Everyone, thanks for the warm welcome!  

Jan69 - great idea to use this time to plan a trip.  Our 15th anniv is next yr, perfect timing!  Love Hawaii (our honeymoon was there) but may think about an Alaska cruise? 

Hello to fellow Missouri gals, Meadow & TifJ.  My chemo was also at KU Cancer Center South and my surgery will be at KU Hospital.  

LLizz - will be thinking about you today as you wait...

Allydp - After dx I was also all over internet about all the new terms and was so frightened.  When chemo started I took a break and focused just on it since it would last a while.  Slowly started back mostly researching reconstruction (I felt like that was the phase I had the most choice about).  Now ready to start connecting with others here at bco.  Wow, your journey and mine have been almost identical this year! 

So glad I found all of you!

Welcome to all of our new ladies.  You may not think so now but there really is light at the end of the tunnel and the time will go by in a flash.

Jan is right,  focus on something or somewhere you really would like to go to or set yourselves a goal and it will give you something to fight for. 

Luvmydobies the fact that your nodes are all clear is an excellent outcome for you and your Doc was right.  I had cancer in four nodes but as far as I know (and keeping my fingers crossed) radiation took care of that wee problem.   

Looking up information on the Internet can scare you silly for no reason and can increase your anxiety ten fold.  Your Onco is the best person to refer your questions to.
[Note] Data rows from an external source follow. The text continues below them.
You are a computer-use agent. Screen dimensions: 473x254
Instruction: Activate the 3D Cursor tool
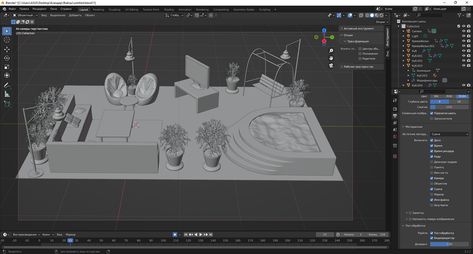(x=7, y=40)
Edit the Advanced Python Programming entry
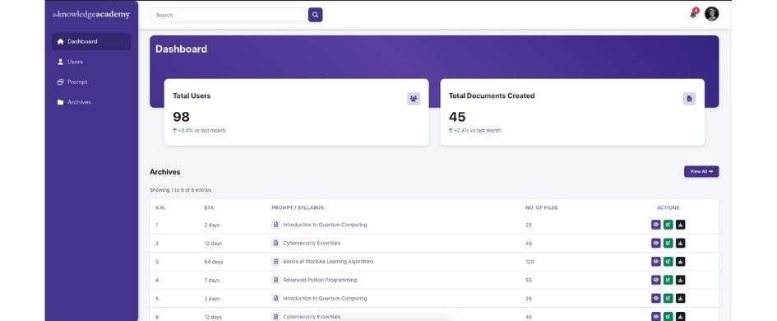 click(668, 280)
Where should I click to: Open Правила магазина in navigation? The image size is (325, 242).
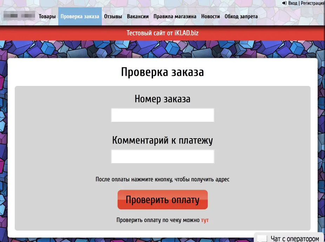(x=175, y=16)
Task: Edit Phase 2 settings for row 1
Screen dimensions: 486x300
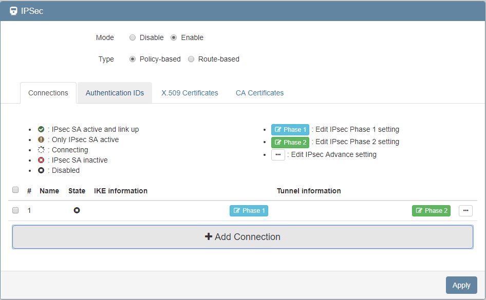Action: [431, 211]
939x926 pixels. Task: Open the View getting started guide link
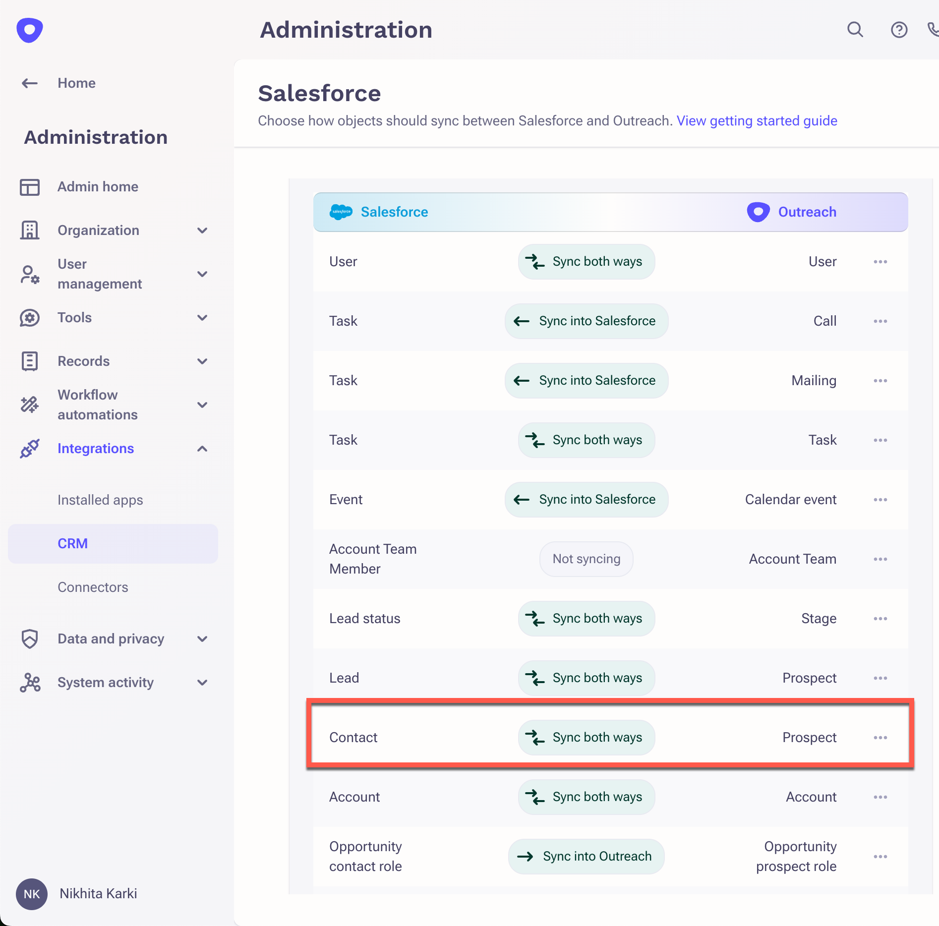(757, 121)
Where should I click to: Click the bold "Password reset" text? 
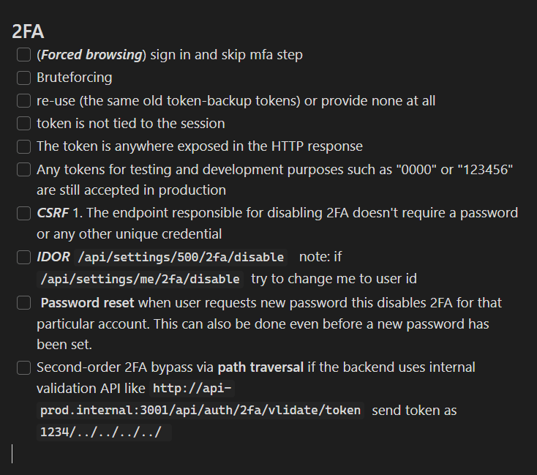pos(88,302)
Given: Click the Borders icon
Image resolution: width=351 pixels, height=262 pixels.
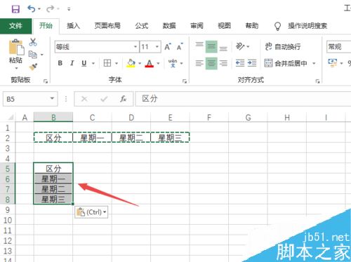Looking at the screenshot, I should tap(107, 63).
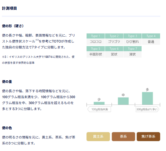Click the Type 7 液状 cell

(x=133, y=52)
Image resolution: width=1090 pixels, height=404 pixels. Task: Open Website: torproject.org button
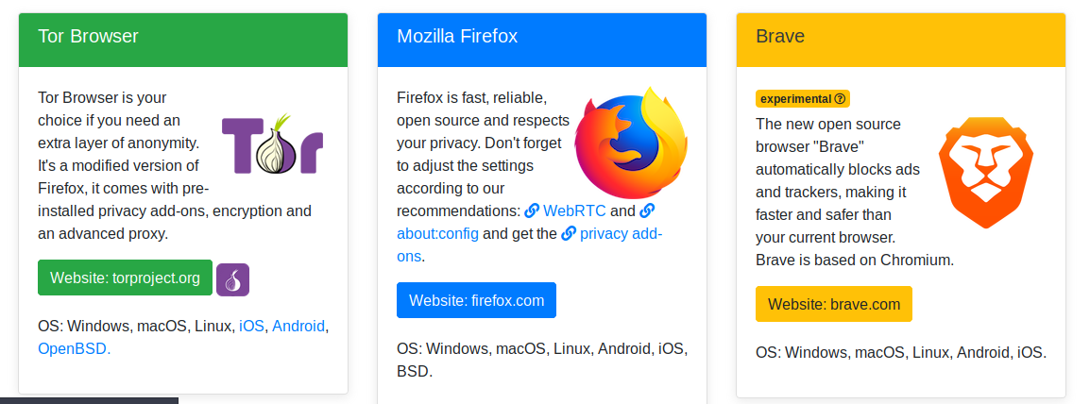pyautogui.click(x=125, y=278)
He knows you and he knows your cancer and he will be honest with you at all times.  Because I want to live positively and happy for whatever time I have left in my life I don't want to read outdated info about recurrence or metastasis.  I just cannot go there and continue to live my life without worrying.  

Allydp my family and friends are very supportive as well but after a while I kept my fears and worries to myself as I didn't want them to worry or fret.  Coming on here helped me a great deal.   The tips I was told by the ladies on how to overcome problems with chemo and radiation were just great and helped me get through a very trying time  not only that I made some beautiful friends as well.
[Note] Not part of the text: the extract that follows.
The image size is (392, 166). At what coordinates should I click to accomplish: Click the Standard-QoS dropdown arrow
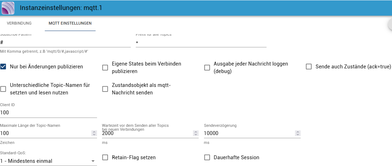pos(93,161)
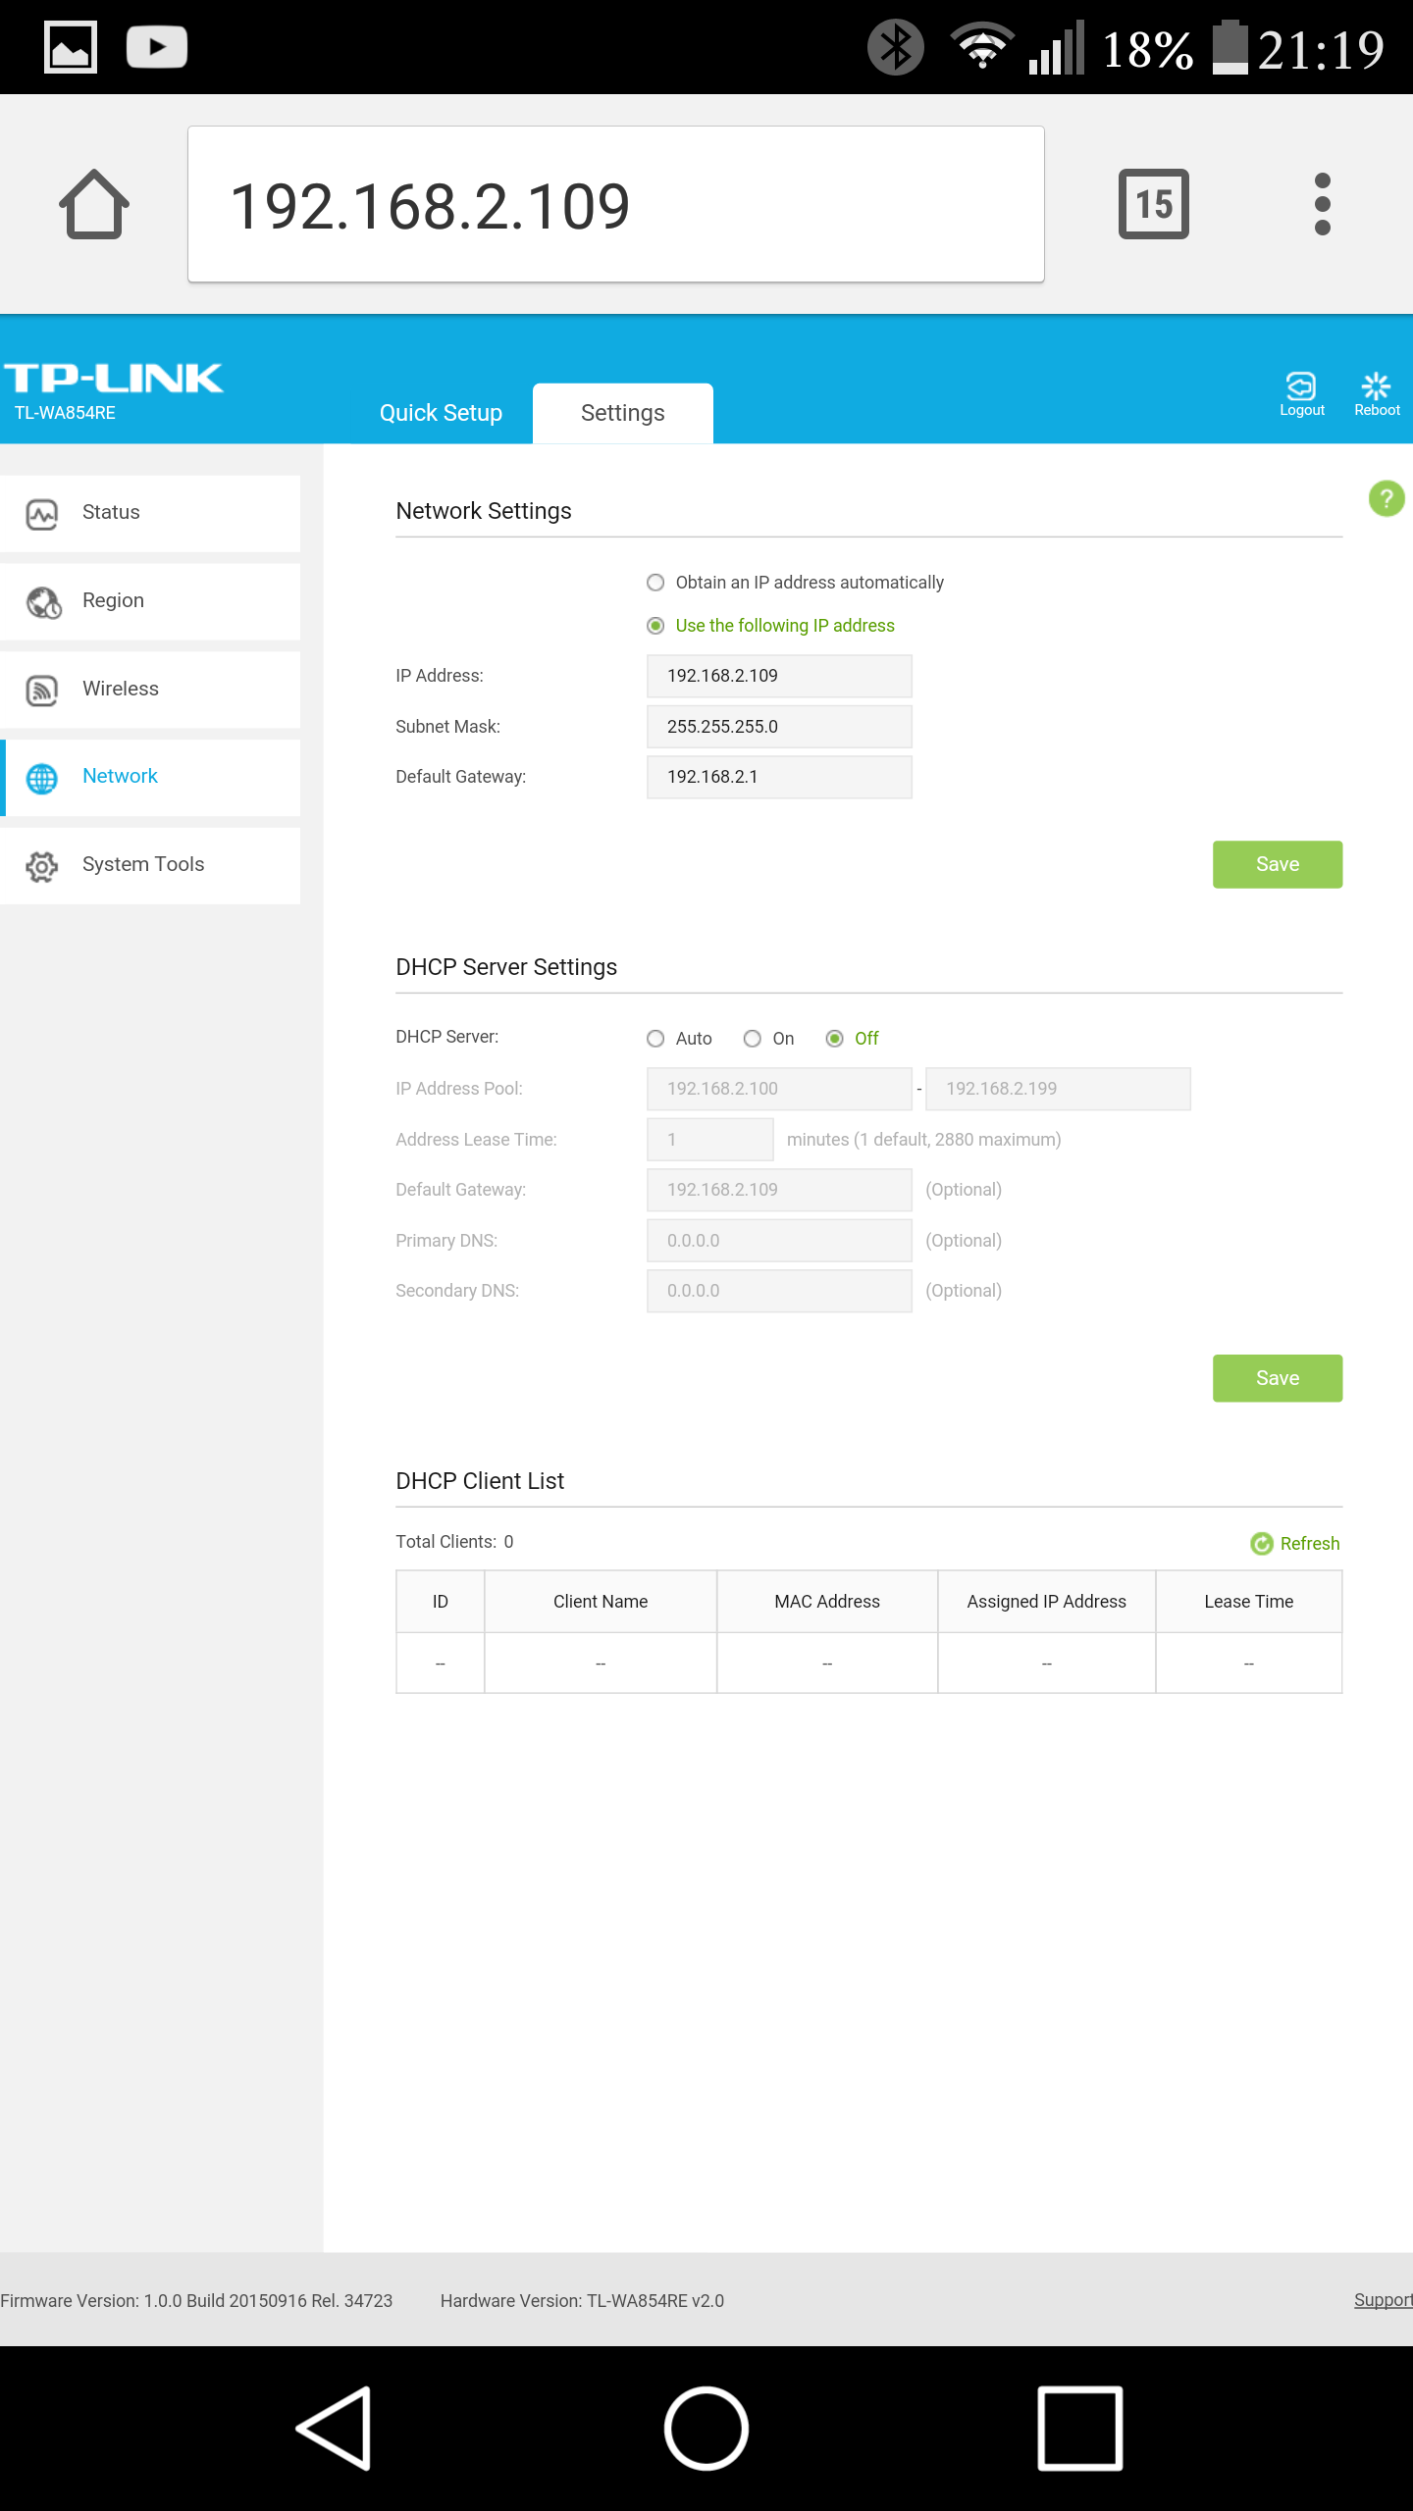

Simple wishing great results for you.  In your pocket.

Cat and Fighter haven't heard from you for a while.  Hope all is going well for you.

Big hugs to those in treatment and those waiting for results and those friends having a great time living their lives.   xx

Lisa,

Congratulations and I thank you for listing all the positive things you learned during this long and difficult journey.  It encourages me to again revisit the positive things I learned during and right after completion of treatment, several of which coincided with yours!

Again, congrats!

Hugs,

Peggy

Yes, purplegirl, I believe that is the standard, but I have seen that some are now adding carboplatin.  My treatment was 4 A/C and then 12 weekly taxol!  The A/C was done over an 8 week period, once every other week!  Luckily for me, it was very doable, I was even able to work full time!  Just took a little more rest!